Desmond, whose 1967 book The Naked Ape – a study of human behaviour from a zoologist’s perspective – became an international bestseller, is an altogether different creature.

Television presenter, film-maker, author, zoologist… but also one of Britain’s finest surrealist painters.

Born in Purton in 1928, he moved to Victoria Road, Swindon when he was five, attended long-gone Swindon High School in Bath Road and having become “obsessed with art,” created a furore with his first exhibition, aged 20, at Swindon Arts Centre.

Some 44 years later he was back in Swindon, at the Bath Road gallery, for a major retrospective.

Desmond, whose surrealist works have been exhibited all over the world, said at the time: “People think my painting is a hobby, but it isn’t.

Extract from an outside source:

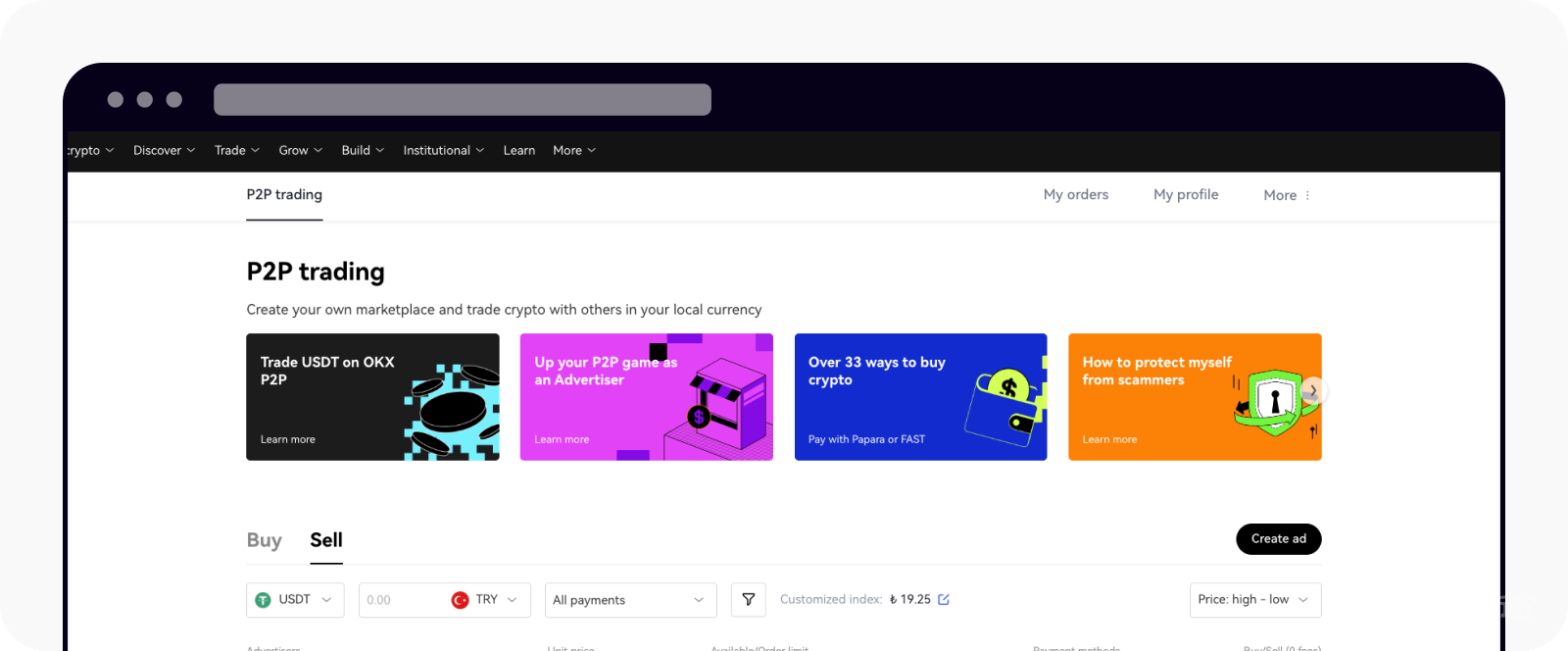1568x651 pixels.
Task: Click the Create ad button
Action: [x=1279, y=539]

I was doing it long before the other stuff and it’s more important to me than anything else.”

Which brings us nicely onto Diana Dors’ lips.

In 2002, Swindon council acquired – with £1,000 each from the Friends of the Museum and Art Gallery and the Victoria and Albert Museum – a Morris original.

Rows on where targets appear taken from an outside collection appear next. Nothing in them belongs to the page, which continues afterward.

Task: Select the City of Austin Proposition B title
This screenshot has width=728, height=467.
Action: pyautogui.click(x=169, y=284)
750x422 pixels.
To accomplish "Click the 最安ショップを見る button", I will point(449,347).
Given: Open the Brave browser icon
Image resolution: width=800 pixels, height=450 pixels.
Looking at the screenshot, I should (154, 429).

Girl Selling Flowers is a collage of colourful imagery with a gorgeous pair of ruby red lips at its heart. Desmond painted it when he was 18 after returning to Swindon from London’s Petticoat Lane market.

On the phone from his Oxfordshire home he said: “I wanted to capture the colour and noise from hundreds of market stalls. Diana, who was a couple of years younger than me, was my girlfriend at the time. “I decided to incorporate her into the painting. Those big red lips symbolised Diana – they were her logo. These days stars have surgical treatment to get lips like that but Diana’s were natural.”

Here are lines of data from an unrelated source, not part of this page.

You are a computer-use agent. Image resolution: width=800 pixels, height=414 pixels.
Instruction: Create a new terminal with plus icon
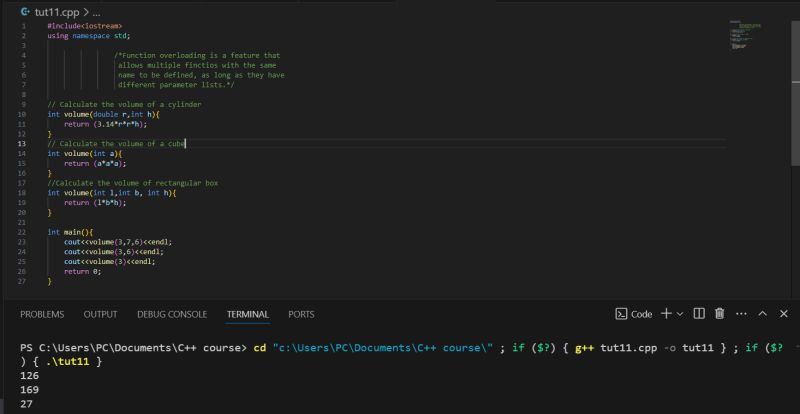(666, 314)
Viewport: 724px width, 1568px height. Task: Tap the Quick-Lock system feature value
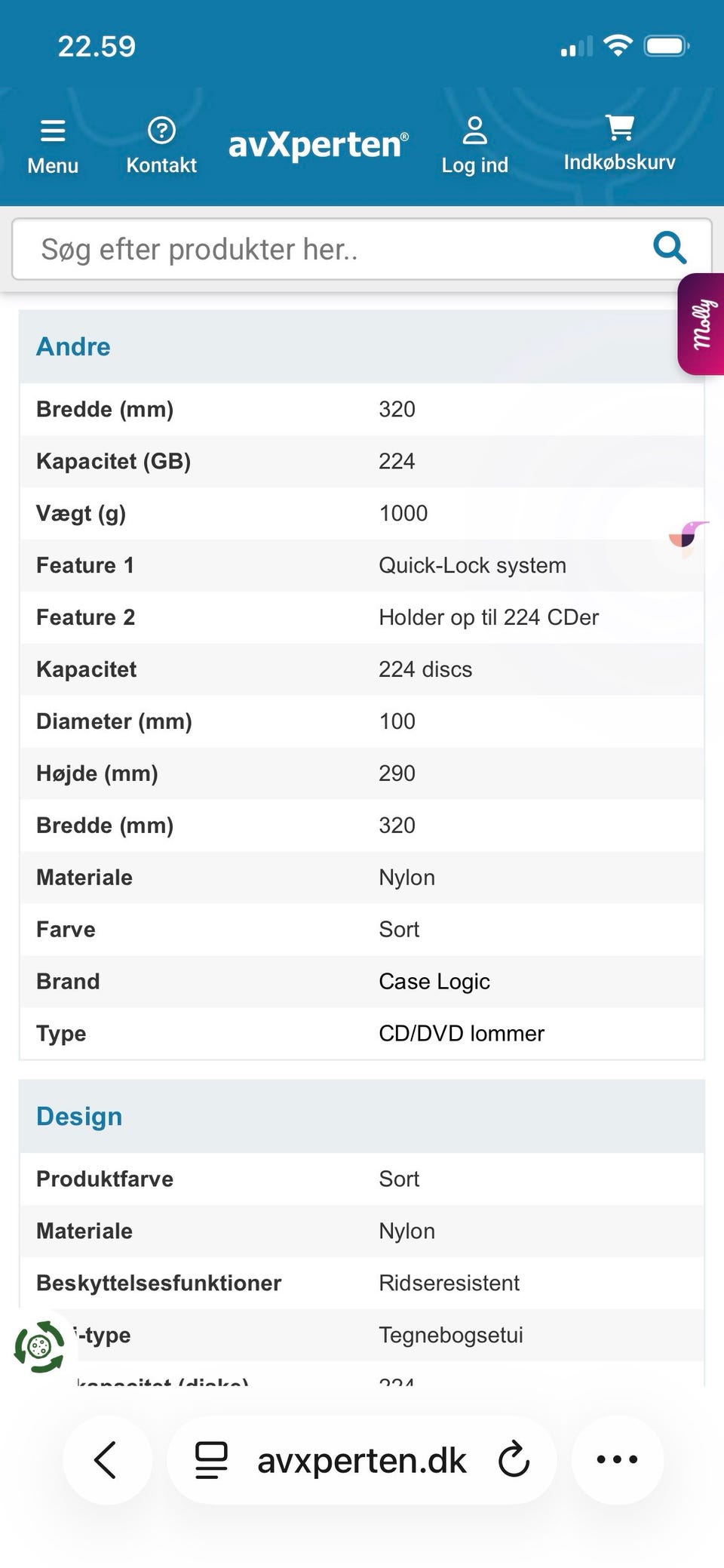point(472,565)
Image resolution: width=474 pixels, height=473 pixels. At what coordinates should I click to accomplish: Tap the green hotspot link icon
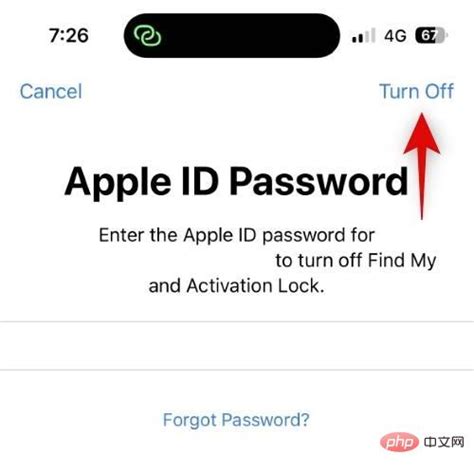click(x=147, y=35)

After a second or two, and perhaps a sigh, he added: “I have very vivid memories of Diana’s lips.” Who wouldn’t!

Desmond has often told how the nation’s future screen goddess, the “exotic young” Diana Fluck, taught him how to jitterbug at their Swindon hideaway, Queens Park.

This particular spot, his own “secret, private domain” played a big part in his life. It is where the young Desmond acquired an affinity with wildlife that would lead him into zoology and thus become the face of British TV’s first natural history programme. Today, Queens Park has become “a beautifully kept, neat and tidy public place,” as he described it.

But in his youth, during war years, it was “a magical, mysterious wilderness… a wild, unkempt jungle” where he observed large colonies of toads, frogs, smooth newts, sharp nose pike, roach, perch and chub, wild-fowl and “all the wild birds in huge variety.”

When the last surviving corner of this nature-rich wilderness was threatened with a “perverse” plan for a 32-bed travel-lodge Desmond was swift to support local residents who opposed the development… which they thankfully managed to do.

“There is no doubt about it,” he later wrote, “my little Lost World hidden away in the very heart of Swindon was the place which fired my imagination.”

Desmond on Johnny

This is what Desmond said of Johnny: “Johnny Morris was an old friend… we’d known one another since the 1940s, before either of us had stepped in front of a microphone. I was very fond of him.

“But I couldn’t stand the anthropomorphism (attributing human voices and characteristics to animals) of what he was doing, because I was trying very hard to show animal’s natural behaviour.

“I hated the funny voices and all the rest of it. I knew it was entertaining, but it was the old-fashioned form of television and it was very difficult for me because I loved Johnny as a person, but I didn’t like his way of televising animals.”